Hong Kong is no different than any other market when it comes to SEO, with this exception–it’s not as developed, and that means there are fewer true SEO experts in Hong Kong, and less basis for comparison. In more developed SEO markets there are dedicated SEO firms with long track records of success. These crowd out less skilled SEO firms, as well as firms that aren’t true SEO firms but offer SEO services. In less developed markets you see individuals offering SEO services whose skills are lacking, or you see ad agencies, PR firms, and other types of companies that would normally not offer SEO services acting as though they can provide these services as well as anyone else. Hey, if someone offers to pay you for SEO, and there’s hardly anyone else even offering the service, why not?

While some ad agencies and PR firms outsource their clients’ SEO to true SEO agencies, which means the quality of the SEO work will be good, some try to make it work with in-house resources who aren’t true SEO professionals. At best there will be nothing positive to come from this for clients, but at worst this type of “service” could hurt clients, causing damage that will take months, even years, to overcome. Here are a three ways to identify poor SEO offers in Hong Kong and avoid them:

1. Get educated. If you don’t know anything about SEO, the chances you’ll make a mistake in who you hire go up. Here’s an article on how to teach yourself SEO.

2. Ask for case studies. The ideal SEO firm to work with is one that has worked with exactly your type of company with successful results. This is unlikely to be the case, especially in Hong Kong, but even if the SEO firm you’re looking at hasn’t worked with your type of company before, they may have worked with a similar company and may have a relevant case study.

While a nicely designed case study might be handy, sometimes the most authentic case studies are delivered spur of the moment during conversation. Ask the firm you’re talking to to tell you stories about past client successes. Also ask them about failures and how they handled them. No SEO firm has a perfect record, and it will be instructional to know why certain engagements didn’t work out and what the firm learned from those experiences.

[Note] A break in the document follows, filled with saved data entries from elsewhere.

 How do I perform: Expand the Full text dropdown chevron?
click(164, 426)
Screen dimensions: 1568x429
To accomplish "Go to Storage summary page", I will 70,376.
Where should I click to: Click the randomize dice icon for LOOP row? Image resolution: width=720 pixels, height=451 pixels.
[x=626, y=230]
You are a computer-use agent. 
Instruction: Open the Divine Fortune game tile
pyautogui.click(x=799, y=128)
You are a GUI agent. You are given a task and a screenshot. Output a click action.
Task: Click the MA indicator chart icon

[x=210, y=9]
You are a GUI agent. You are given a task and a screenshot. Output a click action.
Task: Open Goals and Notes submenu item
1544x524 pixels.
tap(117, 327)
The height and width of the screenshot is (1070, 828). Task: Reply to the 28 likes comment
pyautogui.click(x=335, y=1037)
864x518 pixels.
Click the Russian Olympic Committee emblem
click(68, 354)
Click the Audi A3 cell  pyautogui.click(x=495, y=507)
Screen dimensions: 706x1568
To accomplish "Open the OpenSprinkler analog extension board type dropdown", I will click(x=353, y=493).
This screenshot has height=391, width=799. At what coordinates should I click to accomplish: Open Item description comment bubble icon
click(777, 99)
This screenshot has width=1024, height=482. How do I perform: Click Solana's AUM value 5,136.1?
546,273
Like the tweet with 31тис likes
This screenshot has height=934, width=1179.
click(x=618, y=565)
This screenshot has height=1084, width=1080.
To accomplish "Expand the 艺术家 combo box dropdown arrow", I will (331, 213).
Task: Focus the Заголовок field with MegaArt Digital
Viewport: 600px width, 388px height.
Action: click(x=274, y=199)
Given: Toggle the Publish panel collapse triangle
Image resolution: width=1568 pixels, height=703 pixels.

For example, we had a number of client engagements where clients didn’t feel like they were getting the results they wanted in the desired time frame. The problem was that we hadn’t educated each client to have realistic expectations, nor had we verified each client’s ability to invest in SEO for as long as it would take to get results. Some clients were only prepared to pay for SEO for 3 to 4 months, and thought our services would break even within that time. Had we known this was what they were thinking, we would have clarified, but we didn’t know. To fix this, we implemented a 12-month minimum commitment for new clients. This means every single client is committed to a time period in which we know we can produce the results they’re looking for. It forces a discussion about expectations and budgets, and we’ve seen client satisfaction rise as a result.

3. Ask for references. At a minimum, you want to ask an SEO firm’s references the following questions:

a. Would you be willing to recommend this SEO firm to your friends and family? Why or why not?

b. Is the firm quick to respond?

c. Does the firm share details about the work they do? Are they willing to educate their clients?

You may have additional questions depending on your circumstances and wants.

Most SEO clients hire an SEO firm without knowing much about SEO, without asking for case studies, and without asking for or contacting any references. This is risky, not just in terms of the money that will be spent, but the time that may be wasted. Taking these three steps is quick, and any SEO firm that knows what they’re doing should be not only willing, but eager to share this information with you.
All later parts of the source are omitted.